= 本文抜粋 =

構造物維持保全技術協会 第八回定例会 会議のご報告

開催⽇:2026年(令和8年)6月12日(金)16:30 
場 所:品川グランドセントラルタワー&スギテック社(オンライン)

一般社団法人としての新体制と、維持保全分野におけるデジタル技術の普及に向けて

2026年6月12日、構造物維持保全技術協会 ST-Aの第8回定例会を開催しました。
今回は、対面およびオンラインを併用し、これまでの活動報告、一般社団法人化に伴う新体制、今後の技術普及・教育体制の構築などについて意見交換を行いました。

建物調査・維持保全業務の効率化に向けた活動

定例会では、建物調査や維持保全業務におけるデジタル技術の活用について、現在進めている取り組みが共有されました。

現場では、写真整理、手書き野帳の転記、報告書作成など、多くの事務作業が発生します。これらの業務負担を軽減し、調査品質の向上と効率化を図るため、ST-Aではデジタル技術を活用した業務改善の提案を進めています。

また、2026年7月23日に開催予定の「建物調査・維持保全管理業務の効率化」をテーマとした無料説明会についても準備状況が報告されました。単なる製品紹介ではなく、現状業務にかかる時間やコストを可視化し、デジタル化による改善効果を具体的に確認できる内容を予定しています。

行政・自治体との技術協議

活動報告では、自治体との技術協議についても共有されました。

外壁点検業務においては、赤外線調査などの成果品にばらつきが生じやすいことが課題のひとつです。ST-Aでは、撮影条件や判断基準、報告書の整備、機材選定などについて意見交換を行い、より安定した品質で点検業務を実施できる仕組みづくりを目指しています。

= データ記録 =
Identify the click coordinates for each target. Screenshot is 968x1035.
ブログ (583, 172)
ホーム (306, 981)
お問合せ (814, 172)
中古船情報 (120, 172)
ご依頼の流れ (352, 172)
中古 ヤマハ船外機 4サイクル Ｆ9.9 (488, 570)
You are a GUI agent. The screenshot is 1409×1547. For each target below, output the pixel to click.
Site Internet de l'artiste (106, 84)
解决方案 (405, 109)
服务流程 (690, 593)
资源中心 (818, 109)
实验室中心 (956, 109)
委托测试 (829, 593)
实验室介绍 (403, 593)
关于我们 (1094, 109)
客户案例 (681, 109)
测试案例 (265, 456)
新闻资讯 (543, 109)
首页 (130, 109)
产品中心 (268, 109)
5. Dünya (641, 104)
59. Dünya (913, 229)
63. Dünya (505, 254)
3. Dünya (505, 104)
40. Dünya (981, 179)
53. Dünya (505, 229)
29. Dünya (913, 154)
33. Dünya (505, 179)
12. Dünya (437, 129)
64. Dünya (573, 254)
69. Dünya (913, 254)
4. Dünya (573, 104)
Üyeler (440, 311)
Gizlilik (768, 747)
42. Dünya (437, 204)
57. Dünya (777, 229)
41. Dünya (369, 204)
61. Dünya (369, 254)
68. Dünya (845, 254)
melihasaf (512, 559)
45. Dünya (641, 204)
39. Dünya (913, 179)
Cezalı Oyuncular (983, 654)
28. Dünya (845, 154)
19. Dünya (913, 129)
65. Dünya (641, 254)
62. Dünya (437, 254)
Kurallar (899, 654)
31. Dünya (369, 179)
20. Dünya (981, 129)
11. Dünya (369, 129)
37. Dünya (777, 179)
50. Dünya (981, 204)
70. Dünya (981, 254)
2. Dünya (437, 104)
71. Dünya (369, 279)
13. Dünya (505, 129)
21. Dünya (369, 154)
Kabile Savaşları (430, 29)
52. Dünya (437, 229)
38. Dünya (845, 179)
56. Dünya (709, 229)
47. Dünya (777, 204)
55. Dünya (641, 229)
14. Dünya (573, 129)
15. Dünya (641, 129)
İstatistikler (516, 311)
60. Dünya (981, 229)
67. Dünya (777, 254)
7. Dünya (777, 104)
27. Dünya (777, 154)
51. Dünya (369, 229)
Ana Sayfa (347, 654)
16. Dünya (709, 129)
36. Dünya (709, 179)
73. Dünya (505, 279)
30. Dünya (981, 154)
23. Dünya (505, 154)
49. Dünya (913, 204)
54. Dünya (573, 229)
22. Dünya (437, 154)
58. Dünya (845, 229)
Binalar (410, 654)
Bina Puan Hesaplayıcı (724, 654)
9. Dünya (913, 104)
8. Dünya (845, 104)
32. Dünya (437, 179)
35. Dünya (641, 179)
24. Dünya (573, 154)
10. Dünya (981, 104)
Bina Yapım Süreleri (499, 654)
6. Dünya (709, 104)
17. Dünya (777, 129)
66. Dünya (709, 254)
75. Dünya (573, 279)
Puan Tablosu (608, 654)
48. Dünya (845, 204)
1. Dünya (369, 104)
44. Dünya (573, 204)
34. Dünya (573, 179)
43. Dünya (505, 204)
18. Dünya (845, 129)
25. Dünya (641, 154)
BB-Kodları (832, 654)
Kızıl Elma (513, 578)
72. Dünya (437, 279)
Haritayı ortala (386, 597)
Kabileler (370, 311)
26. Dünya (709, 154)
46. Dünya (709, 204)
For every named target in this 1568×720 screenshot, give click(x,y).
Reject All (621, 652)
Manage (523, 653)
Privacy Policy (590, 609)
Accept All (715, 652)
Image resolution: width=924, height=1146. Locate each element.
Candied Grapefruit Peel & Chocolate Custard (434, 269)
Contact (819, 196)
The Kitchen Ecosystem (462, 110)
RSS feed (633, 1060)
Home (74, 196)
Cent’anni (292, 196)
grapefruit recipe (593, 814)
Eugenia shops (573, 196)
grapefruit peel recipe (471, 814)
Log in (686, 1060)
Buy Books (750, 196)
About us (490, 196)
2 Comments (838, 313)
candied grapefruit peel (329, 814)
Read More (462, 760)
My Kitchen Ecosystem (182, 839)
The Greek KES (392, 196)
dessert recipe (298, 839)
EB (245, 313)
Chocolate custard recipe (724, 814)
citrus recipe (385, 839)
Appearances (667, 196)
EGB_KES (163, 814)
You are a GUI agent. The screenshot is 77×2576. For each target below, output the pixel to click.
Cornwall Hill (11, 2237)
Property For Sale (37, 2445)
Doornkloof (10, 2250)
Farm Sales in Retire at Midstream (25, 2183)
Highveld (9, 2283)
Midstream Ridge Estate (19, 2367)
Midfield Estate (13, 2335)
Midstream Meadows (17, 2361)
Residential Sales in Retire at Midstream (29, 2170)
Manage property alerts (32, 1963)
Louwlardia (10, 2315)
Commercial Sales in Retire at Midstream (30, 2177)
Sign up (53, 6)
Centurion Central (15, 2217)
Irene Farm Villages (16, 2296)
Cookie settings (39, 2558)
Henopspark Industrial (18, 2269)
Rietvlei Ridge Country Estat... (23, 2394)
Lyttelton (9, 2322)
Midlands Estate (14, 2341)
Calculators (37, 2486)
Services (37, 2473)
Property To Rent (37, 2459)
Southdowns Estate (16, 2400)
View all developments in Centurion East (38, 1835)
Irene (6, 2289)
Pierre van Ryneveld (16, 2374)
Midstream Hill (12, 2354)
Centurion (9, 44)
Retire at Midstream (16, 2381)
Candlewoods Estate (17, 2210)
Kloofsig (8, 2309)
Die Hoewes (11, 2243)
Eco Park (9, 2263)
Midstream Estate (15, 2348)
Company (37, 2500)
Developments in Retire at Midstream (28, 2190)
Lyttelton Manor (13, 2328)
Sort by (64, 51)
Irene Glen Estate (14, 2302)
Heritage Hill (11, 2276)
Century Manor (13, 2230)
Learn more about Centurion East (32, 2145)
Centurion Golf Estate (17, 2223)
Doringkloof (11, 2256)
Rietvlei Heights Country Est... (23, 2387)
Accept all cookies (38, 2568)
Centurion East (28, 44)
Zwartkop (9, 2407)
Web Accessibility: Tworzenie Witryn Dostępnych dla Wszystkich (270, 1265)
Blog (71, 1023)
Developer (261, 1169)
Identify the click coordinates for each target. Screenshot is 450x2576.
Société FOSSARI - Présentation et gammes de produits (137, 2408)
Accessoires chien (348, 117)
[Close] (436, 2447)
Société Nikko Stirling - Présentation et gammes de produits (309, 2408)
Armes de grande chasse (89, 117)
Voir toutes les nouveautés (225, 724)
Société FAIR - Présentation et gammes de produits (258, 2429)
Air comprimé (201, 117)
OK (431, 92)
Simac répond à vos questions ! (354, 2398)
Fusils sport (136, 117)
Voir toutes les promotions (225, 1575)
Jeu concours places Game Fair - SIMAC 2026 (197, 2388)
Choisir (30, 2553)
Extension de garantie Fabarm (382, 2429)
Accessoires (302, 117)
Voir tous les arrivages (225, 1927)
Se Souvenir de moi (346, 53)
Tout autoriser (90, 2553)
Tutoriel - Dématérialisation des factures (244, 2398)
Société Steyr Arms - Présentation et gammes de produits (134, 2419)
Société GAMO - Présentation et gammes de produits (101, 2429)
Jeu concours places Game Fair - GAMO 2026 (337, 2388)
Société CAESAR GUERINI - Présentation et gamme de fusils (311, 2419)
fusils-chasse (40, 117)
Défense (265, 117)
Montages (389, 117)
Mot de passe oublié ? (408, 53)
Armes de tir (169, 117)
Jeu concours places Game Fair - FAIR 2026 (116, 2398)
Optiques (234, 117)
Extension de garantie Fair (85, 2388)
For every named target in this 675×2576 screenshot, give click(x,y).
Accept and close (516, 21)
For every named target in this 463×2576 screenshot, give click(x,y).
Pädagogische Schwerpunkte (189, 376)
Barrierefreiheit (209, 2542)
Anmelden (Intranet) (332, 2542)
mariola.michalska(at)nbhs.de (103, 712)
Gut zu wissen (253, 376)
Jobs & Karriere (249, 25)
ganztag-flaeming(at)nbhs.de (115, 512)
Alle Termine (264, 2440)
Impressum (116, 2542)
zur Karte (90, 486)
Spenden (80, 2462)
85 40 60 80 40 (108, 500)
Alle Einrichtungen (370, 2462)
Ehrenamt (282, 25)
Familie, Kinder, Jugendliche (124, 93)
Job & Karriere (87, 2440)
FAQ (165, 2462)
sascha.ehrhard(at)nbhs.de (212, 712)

= 作業内容 =
会議報告の「一般社団法人としての新体制と、維持保全分野におけるデジタル技術の普及に向けて」から「ついて意見交換を行いました。」までを、一字も変えずに書き写すこと。

= 記述解答 =
一般社団法人としての新体制と、維持保全分野におけるデジタル技術の普及に向けて

2026年6月12日、構造物維持保全技術協会 ST-Aの第8回定例会を開催しました。
今回は、対面およびオンラインを併用し、これまでの活動報告、一般社団法人化に伴う新体制、今後の技術普及・教育体制の構築などについて意見交換を行いました。